Thursday, February 19, 2009

#47 - "Founding Brothers" by Joseph J. Ellis

Founding Brothers (2000) by Joseph J. Ellis was a book I found because Sarah Vowell and Assassination Vacation got me all interested in the history of our presidents; so I decided to read some more on the subject. And after some digging around in the library, Founding Brothers looked pretty interesting, even though I wasn't quite sure what I was getting into.

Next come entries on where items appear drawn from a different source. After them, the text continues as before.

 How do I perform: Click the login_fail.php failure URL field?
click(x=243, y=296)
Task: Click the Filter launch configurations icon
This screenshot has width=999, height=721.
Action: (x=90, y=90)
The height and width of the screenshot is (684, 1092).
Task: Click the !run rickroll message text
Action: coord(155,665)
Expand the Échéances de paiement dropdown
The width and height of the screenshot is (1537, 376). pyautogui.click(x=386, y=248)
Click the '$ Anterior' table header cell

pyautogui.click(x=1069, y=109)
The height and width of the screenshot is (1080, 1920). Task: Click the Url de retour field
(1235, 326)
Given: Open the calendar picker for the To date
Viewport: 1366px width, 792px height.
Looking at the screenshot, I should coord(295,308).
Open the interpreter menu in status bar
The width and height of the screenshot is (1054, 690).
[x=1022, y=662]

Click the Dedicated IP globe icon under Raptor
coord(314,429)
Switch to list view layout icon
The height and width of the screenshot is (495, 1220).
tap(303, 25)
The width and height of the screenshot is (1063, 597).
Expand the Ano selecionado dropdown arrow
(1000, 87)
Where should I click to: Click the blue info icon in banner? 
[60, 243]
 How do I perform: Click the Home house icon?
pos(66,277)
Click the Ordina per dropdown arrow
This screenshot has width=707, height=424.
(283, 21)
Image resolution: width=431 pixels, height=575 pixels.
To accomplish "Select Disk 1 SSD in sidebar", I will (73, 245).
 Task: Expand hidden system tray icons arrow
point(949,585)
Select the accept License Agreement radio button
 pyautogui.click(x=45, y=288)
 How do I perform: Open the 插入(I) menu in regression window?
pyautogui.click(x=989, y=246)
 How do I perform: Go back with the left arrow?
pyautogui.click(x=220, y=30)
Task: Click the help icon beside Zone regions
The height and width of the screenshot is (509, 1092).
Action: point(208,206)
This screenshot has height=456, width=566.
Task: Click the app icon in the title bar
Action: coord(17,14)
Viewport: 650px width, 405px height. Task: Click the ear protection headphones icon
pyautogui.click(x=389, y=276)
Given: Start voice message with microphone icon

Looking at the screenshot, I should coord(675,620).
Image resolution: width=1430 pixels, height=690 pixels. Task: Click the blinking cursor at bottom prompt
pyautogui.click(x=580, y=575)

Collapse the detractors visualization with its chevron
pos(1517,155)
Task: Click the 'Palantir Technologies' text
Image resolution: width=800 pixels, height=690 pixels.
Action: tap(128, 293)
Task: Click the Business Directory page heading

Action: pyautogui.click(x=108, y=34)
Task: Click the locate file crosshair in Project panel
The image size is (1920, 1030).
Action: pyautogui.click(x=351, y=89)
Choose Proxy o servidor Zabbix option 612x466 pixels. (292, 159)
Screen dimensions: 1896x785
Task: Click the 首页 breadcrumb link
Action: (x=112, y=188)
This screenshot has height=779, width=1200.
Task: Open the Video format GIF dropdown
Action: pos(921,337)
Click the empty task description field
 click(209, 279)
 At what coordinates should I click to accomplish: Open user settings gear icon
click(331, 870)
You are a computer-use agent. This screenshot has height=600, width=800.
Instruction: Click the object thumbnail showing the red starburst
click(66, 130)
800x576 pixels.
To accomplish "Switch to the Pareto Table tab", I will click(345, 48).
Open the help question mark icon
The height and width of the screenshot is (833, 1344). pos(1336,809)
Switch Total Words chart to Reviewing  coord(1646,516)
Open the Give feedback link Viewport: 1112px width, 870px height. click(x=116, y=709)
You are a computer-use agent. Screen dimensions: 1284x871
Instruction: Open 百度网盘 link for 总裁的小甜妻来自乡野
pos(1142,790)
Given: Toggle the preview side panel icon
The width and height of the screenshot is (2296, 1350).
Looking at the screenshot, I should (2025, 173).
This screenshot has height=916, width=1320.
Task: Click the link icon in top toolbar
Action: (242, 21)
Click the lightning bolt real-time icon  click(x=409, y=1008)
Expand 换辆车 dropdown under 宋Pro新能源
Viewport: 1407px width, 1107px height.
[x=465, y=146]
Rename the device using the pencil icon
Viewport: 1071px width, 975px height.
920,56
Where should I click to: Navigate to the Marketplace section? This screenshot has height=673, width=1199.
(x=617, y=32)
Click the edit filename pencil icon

In Founding Brothers, Ellis looks back at the founding of the United States by looking with great detail at six separate times in its early history, which he hopes can lead to some generalizations about how our country was formed. His theory is that the people instrumental in creating our country were performing a grand experiment. No revolution had successfully formed a Republic in the past and they didn't know if they would succeed or how it would work. Ellis tries to dislodge the comfort of looking back at history through our hindsight of knowing that the Constitution has weathered the years, that slavery was abolished, and that the United States became the most powerful nation in the world. At the time, all that was up for grabs. In most revolutions, once the people successfully fight off their common enemy, their major differences of opinion quickly split them apart once again and violence erupts, which the United States managed to avoid. Ellis seems to argue that this was because the founders of our country were just a small group of men who knew each other well and used their trust and personal relationships to avoid the floundering pitfalls that might have torn the country apart before it even got its footing.

The six chapters include: the duel between Alexander Hamilton and Aaron Burr; a dinner with Jefferson, Madison, and Hamilton where a deal to allow Hamilton's financial plan to pass in exchange for the location of the capitol on the Potomac was finished; the discussions on slavery in the new Congress in the 1790's; Washington's farewell "address" to the nation when he voluntarily stepped down from office after two terms; Adams's subsequent presidency with his political foe Jefferson as vice-president; and finally, the extensive letter-writing discourse between John Adams and Thomas Jefferson that renewed their trust and friendship.

What was most striking about this book was how Ellis describes the "intentions of the founders." It's something that we still argue about all the time today. And Ellis suggests that their intentions were just as diverse and varying as ours are today. Whether it was the question of slavery or the role and power of the national government, for the most part, they just agreed to disagree and made the Constitution vague enough that it could be accepted.

I thought the most interesting chapters were the ones on the duel between Hamilton and Burr and Congress's deliberation on slavery. I had never read about the duel in so much detail, and it is just shocking to me that the Vice-President of the United States and one of its most important political leaders (with a wife and seven kids) would run around like juvenile kids with too much testosterone and shoot guns at each other over some name calling. Can you imagine if that kind of thing happened today? Anyway, Ellis uses this as an example of the one exception where violence broke out among the founders (and also because it's an interesting story).

The other really interesting chapter was the discussion on slavery in Congress. Some northern states wanted to abolish slavery. South Carolina and Georgia were vociferously opposed to any kind of interference with their livelihood and loudly declared their staunch arguments to Congress as well as threats of secession. Virginian leaders like Madison hypocritically tried to reconcile his position that slavery was an abhorrence, but at the same time opposed anyone messing with the economic interests or "property rights" of his state. The arguments of the extreme southern states embarassed him, but Madison couldn't write clearly or articulately when trying to describe his convoluted position. What happened in the end was that Congress decided they would ignore the issue of slavery. It was too big a problem, too entrenched in the South, and they were afraid to confront it. Ellis brings up the question, though, of what would have happened if Congress hadn't avoided this issue. Would it have torn apart the nation? Could we have avoided the Civil War?

I learned a lot from this book, and on the whole it was detailed and interesting. However, it did become a bit of a chore to read. I'm not a huge fan of politics, so the long-winded discussions of who disliked who, the power struggles, and who started leaking information to someone else because they couldn't tell them in person, got a little tedious for me. And Ellis certainly had his own perspective. He was obviously not a huge fan of Jefferson and I don't know enough history to know how accurate his portrayal of these men were. But I'm not sorry I read it; I learned a lot.